Effect of residence time
In Fig. 2, it is seen that at first of 5 min, the COD removal reached about 70%. The COD removal reached about 80% after 15 minutes. It is need to be considered from the perspective of the reaction rate. The concentration of the reactant is high at first, so the response rate is slow. As the reaction proceeds, the concentration of the reactants reduced. So the reaction rate starts to react quickly. Therefore, COD removal increased slowly at first of 5 min, and it became quickly afterwards.
Effect of initial COD
It is seen that COD removal increases as initial COD increasing from Fig. 3. When initial COD is 10000 mg/L, the COD removal reaches 69.51%.When initial COD is 40000 mg/L, the COD removal reaches 90.33%. When initial COD is between 30000 mg/L and 40000 mg/L, the upward trend of the COD removal is gentle.

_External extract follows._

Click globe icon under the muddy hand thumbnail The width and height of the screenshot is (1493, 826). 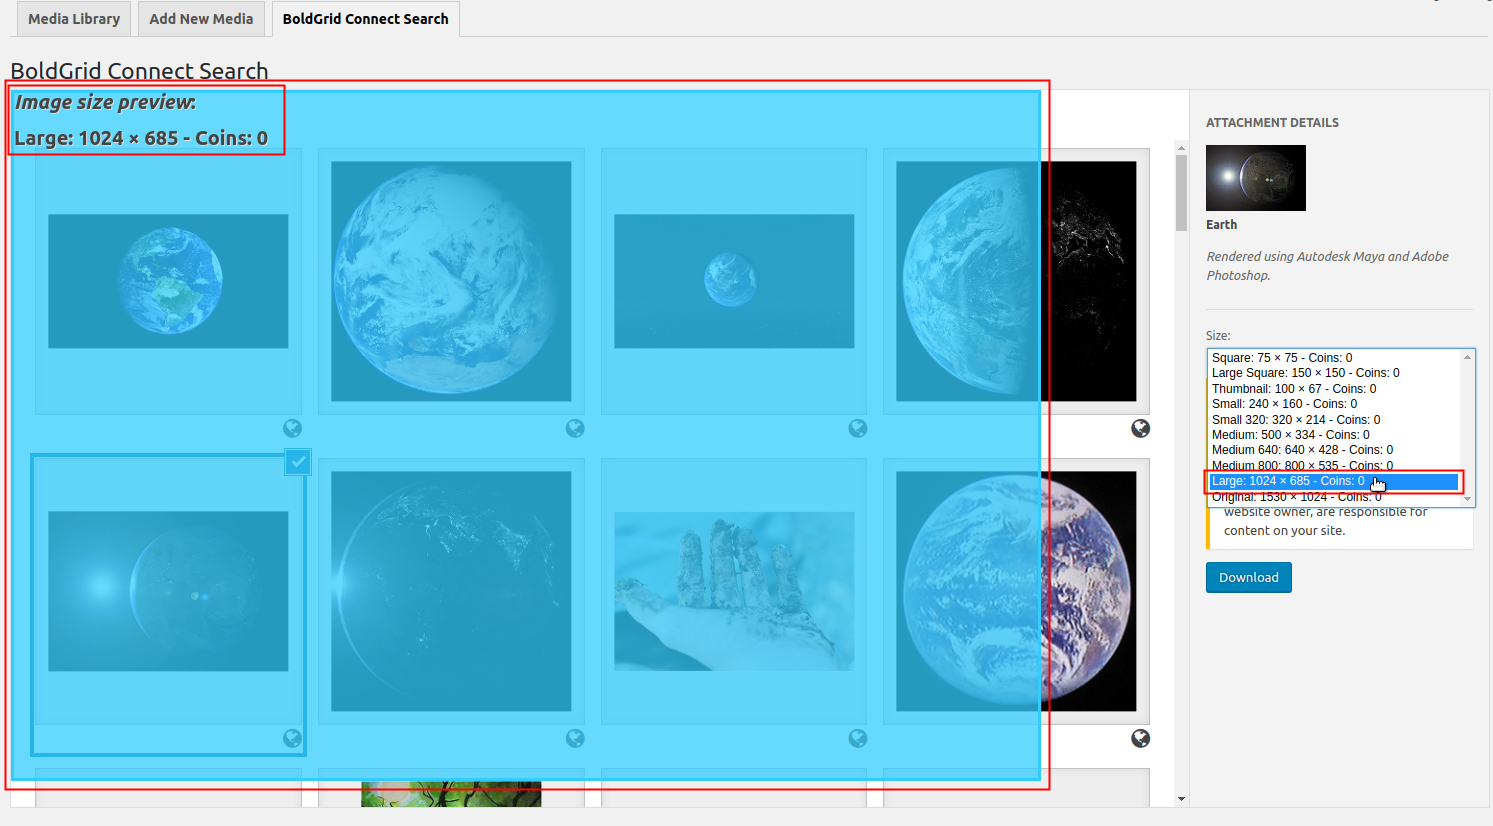[x=858, y=739]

Figure 3.Effect of initial COD on SCWO of petroleum of refinery effluents.
According to the kinetic principles, it is known that COD concentration of petroleum refinery effluents increases, activated molecular generated quickly and the numbers of them are more. Therefore, effective collision presented more active and reaction probability of particles becomes larger. Thereby the oxidation rate speeds up and oxidation effect of petroleum refinery effluents promoted.
Effect of OE
Fig. 4 indicates that COD removal increases when OE increases. When HE is above 0.5, the upward trend of COD removal becomes gentle. When OE is 0.5 and residence time is 20 min, COD removal is 76.11%. When OE is 0.7 and residence time is 20 min, COD removal is 76.76%. COD removal only increases by 0.65%. Therefore, OE is selected for 0.5.
Figure 4.Effect of OE on SCWO of petroleum refinery effluents.

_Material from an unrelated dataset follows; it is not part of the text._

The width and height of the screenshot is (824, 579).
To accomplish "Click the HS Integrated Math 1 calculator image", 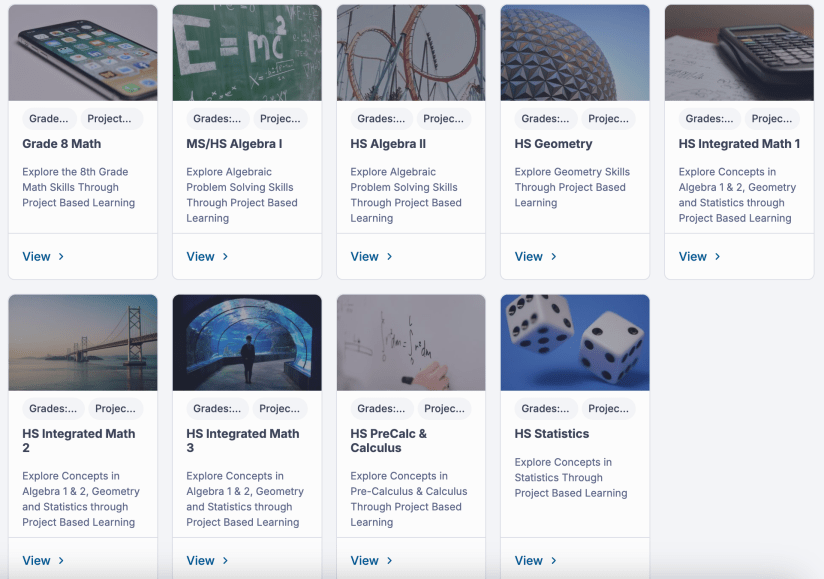I will click(x=739, y=53).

Co-oxidation of Petroleum Refinery Effluents
Effect of methanol
Table 1 showed the COD removal without methanol and adding methanol. It is showed that adding a small amount of methanol can raise the COD removal. The high concentrations of methanol causes an increase in the the COD removal of at 440 ℃, residence time is 20 min, OE is 0.5 and initial COD is 40000 mg/L. COD removal increases 8.5% with adding 200 mg/L of methanol.

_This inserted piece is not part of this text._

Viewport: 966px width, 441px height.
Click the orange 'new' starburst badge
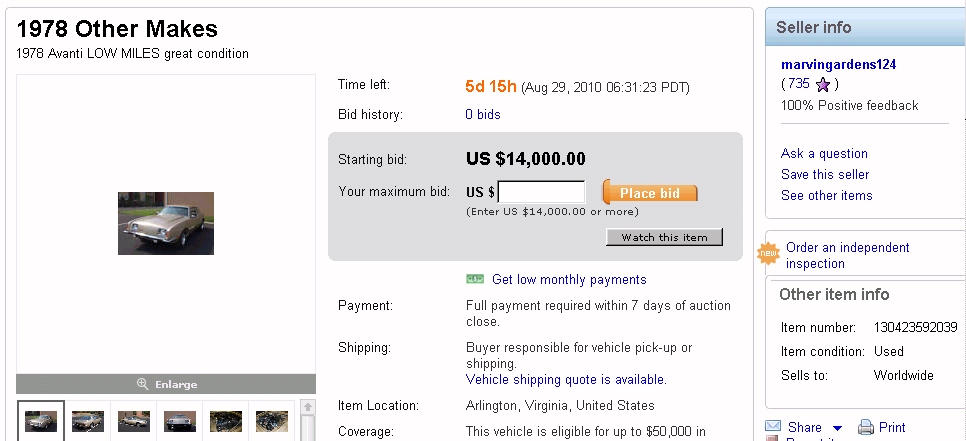point(768,254)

Table 1.The COD removal is effected by methanol
SCWO of petroleum refinery effluents co-oxidative effect of methanol on petroleum refinery effluents were investigated. The results showed that greater than 80% COD removal from petroleum refinery effluents was achieved via SCWO. The results indicated that supercritical water oxidation is an effective process for petroleum refinery effluents treatment. Adding methanol caused an increase in COD removal. When reaction temperature is 440 ℃, residence time is 20 min, OE is 0.5 and initial COD is 40000 mg/L, and COD removal increases 8.5%.